Tirto Adhi Soerjo, Jejak Bapak Pers sekaligus Pahlawan Nasional

- 7 Desember 2020, 10:28 WIB
Tirto Adhi Soerjo
Tirto Adhi Soerjo /Dok. Pikiran Rakyat/

SERANG NEWS - “Sebuah iring-iringanan kecil, sangat kecil, menghantarkan jenazah ke peristirahatan terakhir di Manggadua, Jakarta. Tak ada pidato-pidato sambutan. Tak ada yang memberitakan jasa-jasa dan amalnya dalam hidup yang tidak begitu panjang.”

Sepenggal kisah pada 7 Desember 1918 itu, ditulis Pramoedya Ananta Toer dalam bukunya berjudul Sang Pemula. Itulah hari terakhir kisah prosesi pemakaman seorang Tirto Adhi Soerjo.

Lewat karya yang kali pertama terbit pada 1985 itu, Pramoedya Ananta Toer mengenalkan secara langsung sosok Tirto Adhi Soerjo sebagai Bapak Pers Nasional.

Sebelumnya, satrawan kenamaan asal Blora ini mengenalkannya secara samar lewat sosok imajinatif bernama Minke, melalui karya ‘Tetralogi Pulau Buruh’ yang mendunia (Bumi Manusia, Anak Semua Bangsa, Jejak Langkah dan Rumah Kaca).

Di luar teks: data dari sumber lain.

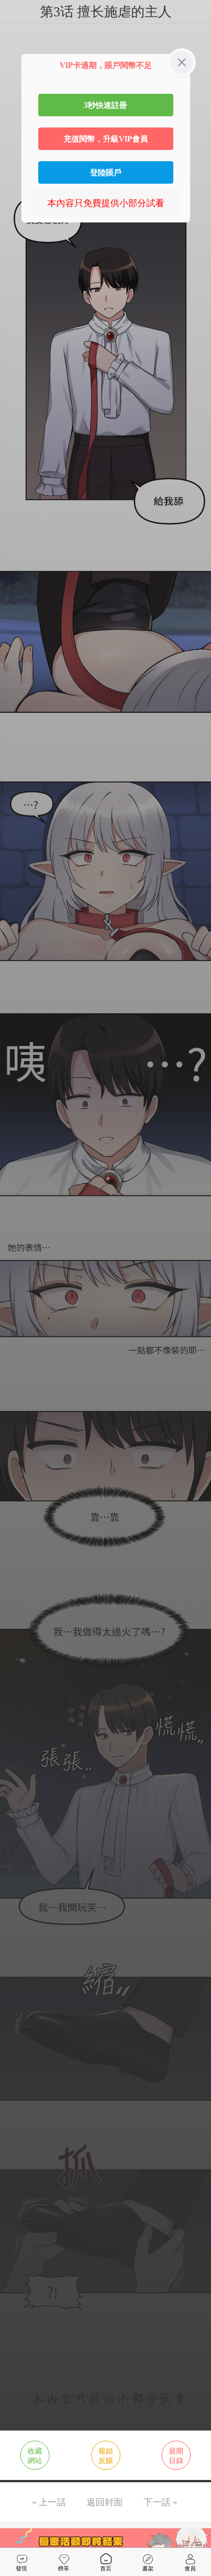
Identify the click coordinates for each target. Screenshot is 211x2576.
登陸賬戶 (106, 172)
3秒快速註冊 (105, 105)
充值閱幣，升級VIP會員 (106, 138)
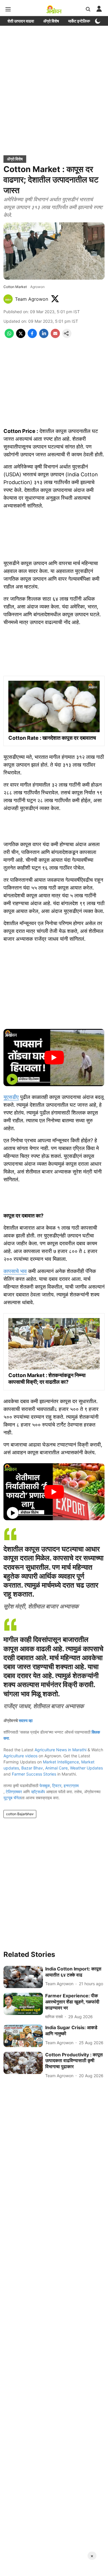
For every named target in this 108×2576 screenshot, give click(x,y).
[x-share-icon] (20, 336)
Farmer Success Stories (34, 1774)
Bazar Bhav (32, 1767)
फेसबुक (44, 1785)
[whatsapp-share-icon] (9, 336)
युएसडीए (11, 1097)
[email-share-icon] (55, 336)
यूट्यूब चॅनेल (12, 1797)
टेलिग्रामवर (14, 1791)
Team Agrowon (31, 299)
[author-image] (8, 299)
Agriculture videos (20, 1755)
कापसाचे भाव (15, 1271)
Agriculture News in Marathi (60, 1749)
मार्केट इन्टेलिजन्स (80, 21)
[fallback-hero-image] (23, 1977)
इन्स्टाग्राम (71, 1785)
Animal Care (56, 1767)
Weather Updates (86, 1767)
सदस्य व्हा (26, 1720)
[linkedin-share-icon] (43, 336)
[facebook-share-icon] (32, 336)
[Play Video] (54, 1057)
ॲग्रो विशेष (51, 21)
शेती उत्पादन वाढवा (20, 21)
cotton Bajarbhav (20, 1814)
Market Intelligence (61, 1761)
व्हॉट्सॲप (38, 1791)
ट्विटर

Baca Juga: Mewarisi Spirit Raden Mas Tirto Adhi Soerjo

Baca Juga: Masa Pembuangan dan Akhir Kisah 'Jalan Sunyi' Bapak Pers Indonesia Tirto Adhi Soerjo

Lewat Sang Pemula ini, Pram dengan terang menujukkan langsung identitas sejati si misterius Minke, yang tak lain adalah Tirto Adhi Soerjo. Bapak dari bapak bangsa, sang dinamisator pergerakan nasional, perintis penyadaran bangsa agar bergegas bangun tidur untuk segera meninggalkan nasib sebagai bangsa terperintah.

“Atas jasa Pram, sebagian kalangan kini mengenal Tirto Adhi Soerjo dengan gelar Bapak Pers Indonesia,” tulis Muhidin M Dahlan yang dikutip SerangNews.com dari buku berjudul ‘Karya-karya Lengkap Tirto Adhi Soerjoa: Pers Pergerakan dan Kebangsaan’.

Tirto Adhi Soerjo disebut Bapak Pers Indonesia atau Bapak Pers Nasional, karena sebagai orang Indonesia pertama yang mampu menerbitkan surat kabar yang ditulis, dimodali, dan dikelola oleh kaum bumiputra sendiri.

“Andil perjuangan jurnalistik Tirto kian meluas hingga mewujud menjadi wartawan pembela kaum tertidas. Perintis jurnalisme advokasi yang pertama-tama di Indonesia dengan menggunakan kuasa media sebagai senjata untuk memperjuangkan nasib rakyat, alias pengawal pikiran umum,” tulis Muhidin lebih lanjut.

Tirto memulai jalan jurnalismenya dengan mendirikan Soenda Berita (SB), yang diterbitkan pada 7 Februari 1903. SB didirikan dari hasil penjualan seluruh harta benda Tirto selama tinggal di Betawi (sekarang Jakarta).

Baca Juga: Senjata Pena Tirto Adhi Soerjo, Mas Marco Kartodikromo: Pengguncang Bumiputra Bangun Dari Tidurnya

“Kekurangannya (modal-red) ditutupi oleh Bupati Cianjur, RAA Prawiradireja,” tulis M Rodhi As’ad dalam buku Tirto Adhi Soerjo Bapak Pers Nasional.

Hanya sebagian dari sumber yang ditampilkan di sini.